Bu ülkenin sendikaları, demokratik kitle
örgütleri, siyasal partileri ve devlet yetkilileri, görüşmeleri süren TiSA adlı Hizmet Ticareti Anlaşması’nı ulusal bünyeye zararlı görmüşler.
Anlaşmanın kamu hizmetlerini özelleştirmeyi zorunlu kılmasını, özelleştirilenleri
dünyanın dev şirketlerine teslim etmeyi garanti altına almasını, bunu yaparken
de beş yıl boyunca yapılanlar ve yapılacaklar hakkında herhangi bir kimse ve
kesime en ufak bir bilgi vermeyi yasaklamış olmasını kabul edilemez
bulduklarını ilan etmişler.
Sonuçta Uruguay’ın bu anlaşmadan
çekildiğini dünyaya duyurdular.
*
Türkiye’nin halen içinde yer aldığı TiSA’ya
karşı yapılan eleştiriler ilginç ve önemli.
Bunlardan birine göre TiSA, turbo şarjlı özelleştirme anlaşması.
Yani bu anlaşmayı küçük motordan daha çok güç elde etmek için, içine zorla,
atmosfer basıncından daha fazla hava doldurmayı sağlayan pompaya benzetiyorlar.
TiSA, “demokrasiyi
tehdit eden gizli bir özelleştirme anlaşması’. Tehdit, kamu hizmetleri ile
ulusların egemenlik hak ve yetkileri üzerinden büyüyor.
Anlaşma
kamu hizmeti kavramını ortadan kaldırıyor.
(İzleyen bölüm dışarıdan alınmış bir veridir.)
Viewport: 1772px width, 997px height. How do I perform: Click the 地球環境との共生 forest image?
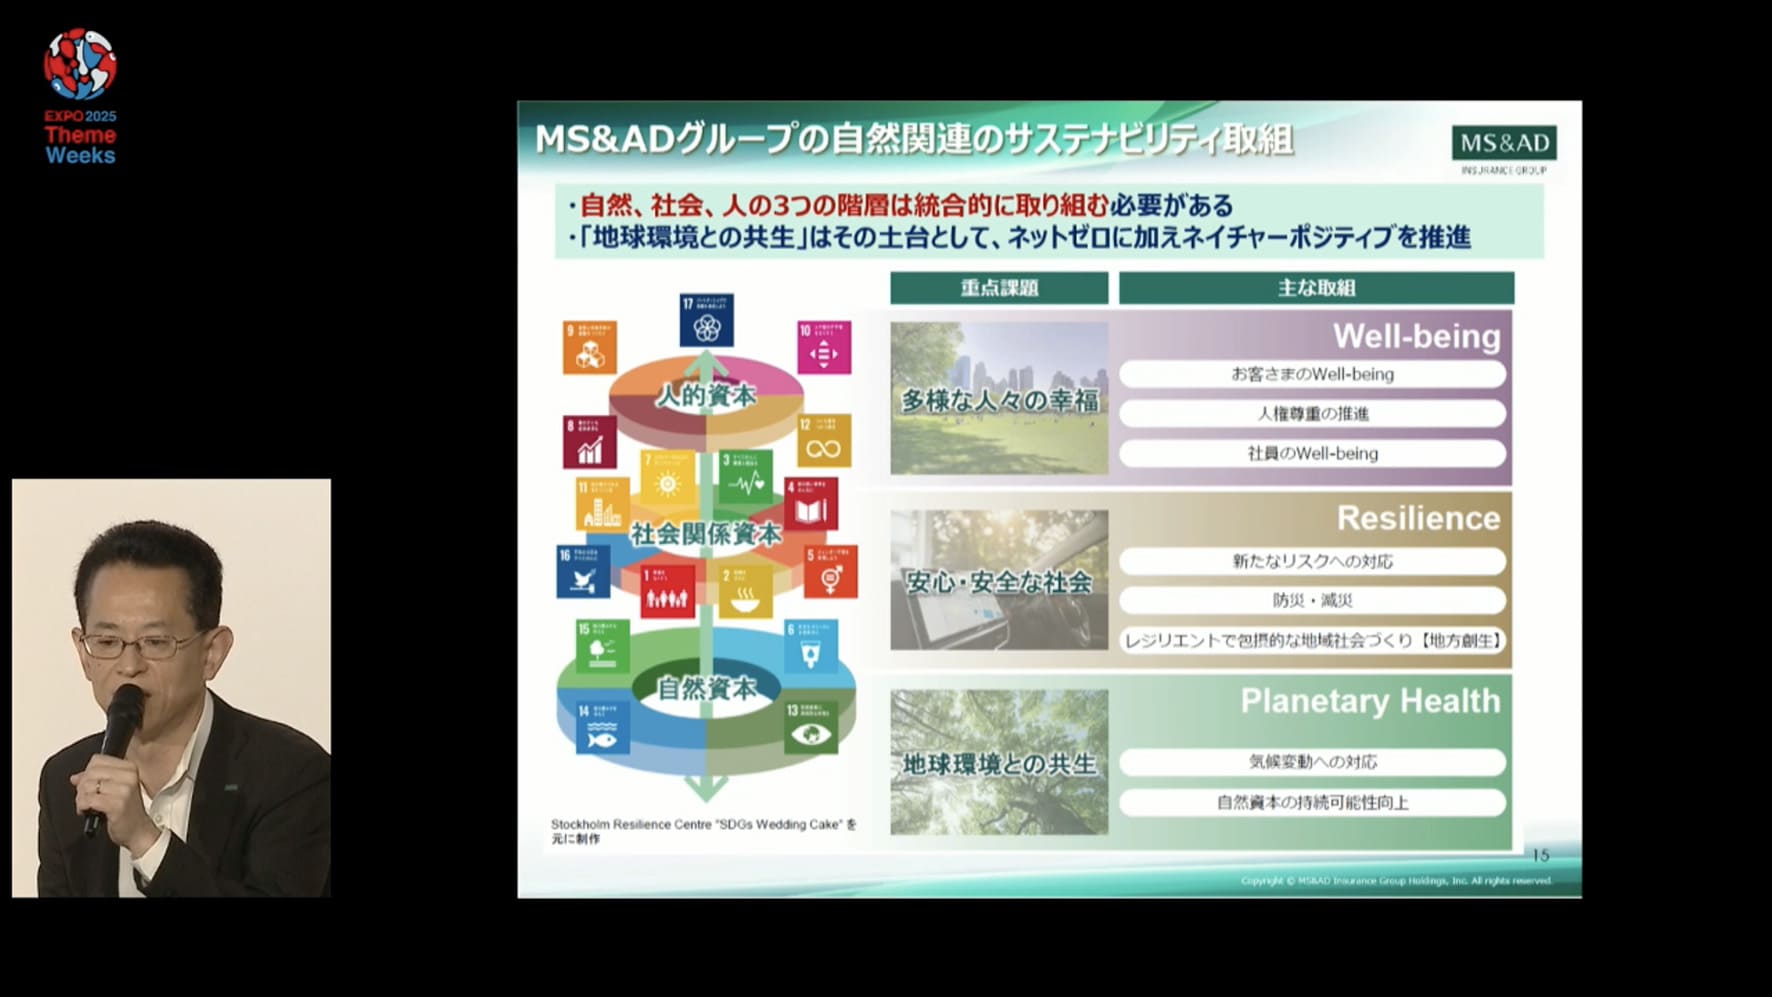coord(999,763)

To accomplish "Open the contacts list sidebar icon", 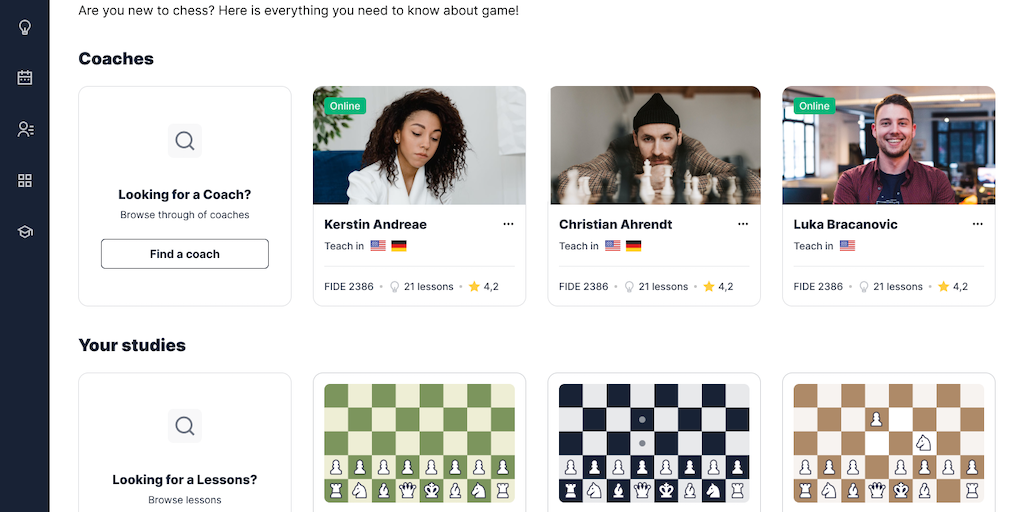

Kamu hizmetlerini
para ile alınıp satılan mala dönüştürüyor. Zaten can yakıcı boyutlarda olan
toplumsal eşitsizlik sorununu, zayıf ölür
- güçlü yaşar düsturuna bağlanmış piyasa mantığına teslim ediyor. Toplumsal
eşitlik ve ilerleme sağlamak için kullanılabilecek tüm kaynakları kurutuyor.
Aynı
anda halkın egemenlik hak ve yetkisine el koyuyor.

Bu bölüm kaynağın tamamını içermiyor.